Update the records below, replacing every instance of "Given:" with "Goal:" and leaving everything else unchanged.

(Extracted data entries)
══════════════════════════════
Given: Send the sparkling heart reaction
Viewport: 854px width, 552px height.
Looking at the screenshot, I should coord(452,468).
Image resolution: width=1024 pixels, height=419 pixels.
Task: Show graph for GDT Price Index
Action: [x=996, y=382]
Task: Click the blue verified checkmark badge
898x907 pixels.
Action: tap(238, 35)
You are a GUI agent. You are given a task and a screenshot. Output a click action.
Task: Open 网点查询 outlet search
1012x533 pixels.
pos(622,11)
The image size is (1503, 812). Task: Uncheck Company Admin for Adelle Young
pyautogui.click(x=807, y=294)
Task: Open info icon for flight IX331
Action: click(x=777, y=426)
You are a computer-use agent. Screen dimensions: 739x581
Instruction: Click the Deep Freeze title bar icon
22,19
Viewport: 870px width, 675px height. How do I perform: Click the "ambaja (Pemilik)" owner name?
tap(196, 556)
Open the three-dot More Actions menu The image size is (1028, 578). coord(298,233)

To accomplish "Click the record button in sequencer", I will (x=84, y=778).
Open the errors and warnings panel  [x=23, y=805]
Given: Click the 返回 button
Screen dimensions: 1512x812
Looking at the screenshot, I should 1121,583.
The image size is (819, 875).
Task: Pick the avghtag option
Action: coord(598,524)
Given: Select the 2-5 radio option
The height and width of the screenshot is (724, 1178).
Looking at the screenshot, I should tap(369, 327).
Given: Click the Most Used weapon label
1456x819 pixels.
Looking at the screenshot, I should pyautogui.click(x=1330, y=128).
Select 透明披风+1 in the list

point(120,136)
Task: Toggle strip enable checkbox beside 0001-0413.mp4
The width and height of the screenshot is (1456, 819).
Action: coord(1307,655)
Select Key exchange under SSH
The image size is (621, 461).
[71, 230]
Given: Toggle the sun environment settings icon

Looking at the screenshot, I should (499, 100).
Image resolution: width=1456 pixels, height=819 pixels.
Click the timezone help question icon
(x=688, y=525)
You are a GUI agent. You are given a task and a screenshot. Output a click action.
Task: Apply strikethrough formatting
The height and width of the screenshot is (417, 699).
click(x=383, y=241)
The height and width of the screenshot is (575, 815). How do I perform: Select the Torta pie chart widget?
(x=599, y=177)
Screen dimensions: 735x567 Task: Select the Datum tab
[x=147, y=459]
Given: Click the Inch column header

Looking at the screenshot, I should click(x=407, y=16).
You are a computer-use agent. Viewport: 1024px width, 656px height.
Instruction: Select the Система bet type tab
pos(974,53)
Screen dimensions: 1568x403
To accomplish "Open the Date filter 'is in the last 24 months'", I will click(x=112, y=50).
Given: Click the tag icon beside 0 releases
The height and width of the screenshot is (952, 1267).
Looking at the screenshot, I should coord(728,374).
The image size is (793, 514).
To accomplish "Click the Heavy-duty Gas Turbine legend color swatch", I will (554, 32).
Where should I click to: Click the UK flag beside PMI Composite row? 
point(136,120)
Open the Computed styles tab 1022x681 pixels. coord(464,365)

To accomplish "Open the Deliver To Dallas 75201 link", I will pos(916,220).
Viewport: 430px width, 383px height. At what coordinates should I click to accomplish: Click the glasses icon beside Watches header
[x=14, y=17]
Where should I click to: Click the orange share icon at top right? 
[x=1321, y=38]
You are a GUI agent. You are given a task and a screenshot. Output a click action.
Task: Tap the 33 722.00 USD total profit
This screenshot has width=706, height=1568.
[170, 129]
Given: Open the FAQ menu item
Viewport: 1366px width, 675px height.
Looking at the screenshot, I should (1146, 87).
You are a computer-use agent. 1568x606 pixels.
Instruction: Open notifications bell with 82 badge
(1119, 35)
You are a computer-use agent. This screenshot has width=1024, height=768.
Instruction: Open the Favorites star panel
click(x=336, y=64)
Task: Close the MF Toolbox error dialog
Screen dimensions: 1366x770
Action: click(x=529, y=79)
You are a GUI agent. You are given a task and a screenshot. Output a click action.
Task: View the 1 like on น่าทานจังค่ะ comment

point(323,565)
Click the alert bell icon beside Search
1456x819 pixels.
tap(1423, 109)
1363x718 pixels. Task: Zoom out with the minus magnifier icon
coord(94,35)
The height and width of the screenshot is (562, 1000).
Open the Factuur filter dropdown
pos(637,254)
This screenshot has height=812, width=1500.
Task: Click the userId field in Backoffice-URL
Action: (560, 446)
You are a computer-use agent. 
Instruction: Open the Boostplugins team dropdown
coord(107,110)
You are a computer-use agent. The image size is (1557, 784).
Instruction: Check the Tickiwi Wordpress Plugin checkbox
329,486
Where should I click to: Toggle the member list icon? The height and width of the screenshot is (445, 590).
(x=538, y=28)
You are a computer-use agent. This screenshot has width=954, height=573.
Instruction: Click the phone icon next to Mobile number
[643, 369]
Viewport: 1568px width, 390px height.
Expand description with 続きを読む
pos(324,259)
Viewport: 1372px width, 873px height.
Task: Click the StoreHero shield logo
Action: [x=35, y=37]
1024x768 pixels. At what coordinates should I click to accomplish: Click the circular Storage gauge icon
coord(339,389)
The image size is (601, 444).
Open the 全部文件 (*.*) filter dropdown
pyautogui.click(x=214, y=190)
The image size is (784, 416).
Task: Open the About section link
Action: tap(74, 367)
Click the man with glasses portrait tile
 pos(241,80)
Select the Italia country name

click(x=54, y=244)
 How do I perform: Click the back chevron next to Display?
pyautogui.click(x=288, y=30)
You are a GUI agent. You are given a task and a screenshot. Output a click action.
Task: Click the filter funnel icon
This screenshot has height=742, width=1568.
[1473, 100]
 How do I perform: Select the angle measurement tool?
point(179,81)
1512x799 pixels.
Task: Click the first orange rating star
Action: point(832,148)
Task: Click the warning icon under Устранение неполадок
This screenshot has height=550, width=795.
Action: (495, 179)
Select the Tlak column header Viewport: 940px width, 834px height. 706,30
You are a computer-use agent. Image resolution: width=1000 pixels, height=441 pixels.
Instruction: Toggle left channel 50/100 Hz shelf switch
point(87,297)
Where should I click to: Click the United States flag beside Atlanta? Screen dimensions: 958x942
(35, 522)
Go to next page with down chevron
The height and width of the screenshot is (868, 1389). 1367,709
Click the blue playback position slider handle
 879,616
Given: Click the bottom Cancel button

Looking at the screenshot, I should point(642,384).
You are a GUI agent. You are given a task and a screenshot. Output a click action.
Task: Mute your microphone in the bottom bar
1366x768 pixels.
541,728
══════════════════════════════
-- Correct response --
Goal: Send the sparkling heart reaction
Viewport: 854px width, 552px height.
Looking at the screenshot, I should coord(452,468).
Image resolution: width=1024 pixels, height=419 pixels.
Task: Show graph for GDT Price Index
Action: [x=996, y=382]
Task: Click the blue verified checkmark badge
898x907 pixels.
Action: tap(238, 35)
You are a GUI agent. You are given a task and a screenshot. Output a click action.
Task: Open 网点查询 outlet search
1012x533 pixels.
pos(622,11)
The image size is (1503, 812). Task: Uncheck Company Admin for Adelle Young
pyautogui.click(x=807, y=294)
Task: Open info icon for flight IX331
Action: click(x=777, y=426)
You are a computer-use agent. Screen dimensions: 739x581
Instruction: Click the Deep Freeze title bar icon
22,19
Viewport: 870px width, 675px height. How do I perform: Click the "ambaja (Pemilik)" owner name?
tap(196, 556)
Open the three-dot More Actions menu The image size is (1028, 578). coord(298,233)

To accomplish "Click the record button in sequencer", I will (x=84, y=778).
Open the errors and warnings panel  [x=23, y=805]
Goal: Click the 返回 button
Screen dimensions: 1512x812
Looking at the screenshot, I should 1121,583.
The image size is (819, 875).
Task: Pick the avghtag option
Action: coord(598,524)
Goal: Select the 2-5 radio option
The height and width of the screenshot is (724, 1178).
Looking at the screenshot, I should tap(369, 327).
Goal: Click the Most Used weapon label
1456x819 pixels.
Looking at the screenshot, I should pyautogui.click(x=1330, y=128).
Select 透明披风+1 in the list

point(120,136)
Task: Toggle strip enable checkbox beside 0001-0413.mp4
The width and height of the screenshot is (1456, 819).
Action: coord(1307,655)
Select Key exchange under SSH
The image size is (621, 461).
[71, 230]
Goal: Toggle the sun environment settings icon

Looking at the screenshot, I should (499, 100).
Image resolution: width=1456 pixels, height=819 pixels.
Click the timezone help question icon
(x=688, y=525)
You are a GUI agent. You are given a task and a screenshot. Output a click action.
Task: Apply strikethrough formatting
The height and width of the screenshot is (417, 699).
click(x=383, y=241)
The height and width of the screenshot is (575, 815). How do I perform: Select the Torta pie chart widget?
(x=599, y=177)
Screen dimensions: 735x567 Task: Select the Datum tab
[x=147, y=459]
Goal: Click the Inch column header

Looking at the screenshot, I should click(x=407, y=16).
You are a computer-use agent. Viewport: 1024px width, 656px height.
Instruction: Select the Система bet type tab
pos(974,53)
Screen dimensions: 1568x403
To accomplish "Open the Date filter 'is in the last 24 months'", I will click(x=112, y=50).
Goal: Click the tag icon beside 0 releases
The height and width of the screenshot is (952, 1267).
Looking at the screenshot, I should coord(728,374).
The image size is (793, 514).
To accomplish "Click the Heavy-duty Gas Turbine legend color swatch", I will (554, 32).
Where should I click to: Click the UK flag beside PMI Composite row? 
point(136,120)
Open the Computed styles tab 1022x681 pixels. coord(464,365)

To accomplish "Open the Deliver To Dallas 75201 link", I will pos(916,220).
Viewport: 430px width, 383px height. At what coordinates should I click to accomplish: Click the glasses icon beside Watches header
[x=14, y=17]
Where should I click to: Click the orange share icon at top right? 
[x=1321, y=38]
You are a GUI agent. You are given a task and a screenshot. Output a click action.
Task: Tap the 33 722.00 USD total profit
This screenshot has width=706, height=1568.
[170, 129]
Goal: Open the FAQ menu item
Viewport: 1366px width, 675px height.
Looking at the screenshot, I should (1146, 87).
You are a computer-use agent. 1568x606 pixels.
Instruction: Open notifications bell with 82 badge
(1119, 35)
You are a computer-use agent. This screenshot has width=1024, height=768.
Instruction: Open the Favorites star panel
click(x=336, y=64)
Task: Close the MF Toolbox error dialog
Screen dimensions: 1366x770
Action: click(x=529, y=79)
You are a GUI agent. You are given a task and a screenshot. Output a click action.
Task: View the 1 like on น่าทานจังค่ะ comment

point(323,565)
Click the alert bell icon beside Search
1456x819 pixels.
tap(1423, 109)
1363x718 pixels. Task: Zoom out with the minus magnifier icon
coord(94,35)
The height and width of the screenshot is (562, 1000).
Open the Factuur filter dropdown
pos(637,254)
This screenshot has height=812, width=1500.
Task: Click the userId field in Backoffice-URL
Action: (560, 446)
You are a computer-use agent. 
Instruction: Open the Boostplugins team dropdown
coord(107,110)
You are a computer-use agent. The image size is (1557, 784).
Instruction: Check the Tickiwi Wordpress Plugin checkbox
329,486
Where should I click to: Toggle the member list icon? The height and width of the screenshot is (445, 590).
(x=538, y=28)
You are a computer-use agent. This screenshot has width=954, height=573.
Instruction: Click the phone icon next to Mobile number
[643, 369]
Viewport: 1568px width, 390px height.
Expand description with 続きを読む
pos(324,259)
Viewport: 1372px width, 873px height.
Task: Click the StoreHero shield logo
Action: [x=35, y=37]
1024x768 pixels. At what coordinates should I click to accomplish: Click the circular Storage gauge icon
coord(339,389)
The image size is (601, 444).
Open the 全部文件 (*.*) filter dropdown
pyautogui.click(x=214, y=190)
The image size is (784, 416).
Task: Open the About section link
Action: tap(74, 367)
Click the man with glasses portrait tile
 pos(241,80)
Select the Italia country name

click(x=54, y=244)
 How do I perform: Click the back chevron next to Display?
pyautogui.click(x=288, y=30)
You are a GUI agent. You are given a task and a screenshot. Output a click action.
Task: Click the filter funnel icon
This screenshot has height=742, width=1568.
[1473, 100]
 How do I perform: Select the angle measurement tool?
point(179,81)
1512x799 pixels.
Task: Click the first orange rating star
Action: point(832,148)
Task: Click the warning icon under Устранение неполадок
This screenshot has height=550, width=795.
Action: (495, 179)
Select the Tlak column header Viewport: 940px width, 834px height. 706,30
You are a computer-use agent. Image resolution: width=1000 pixels, height=441 pixels.
Instruction: Toggle left channel 50/100 Hz shelf switch
point(87,297)
Where should I click to: Click the United States flag beside Atlanta? Screen dimensions: 958x942
(35, 522)
Go to next page with down chevron
The height and width of the screenshot is (868, 1389). 1367,709
Click the blue playback position slider handle
 879,616
Goal: Click the bottom Cancel button

Looking at the screenshot, I should point(642,384).
You are a GUI agent. You are given a task and a screenshot. Output a click action.
Task: Mute your microphone in the bottom bar
1366x768 pixels.
541,728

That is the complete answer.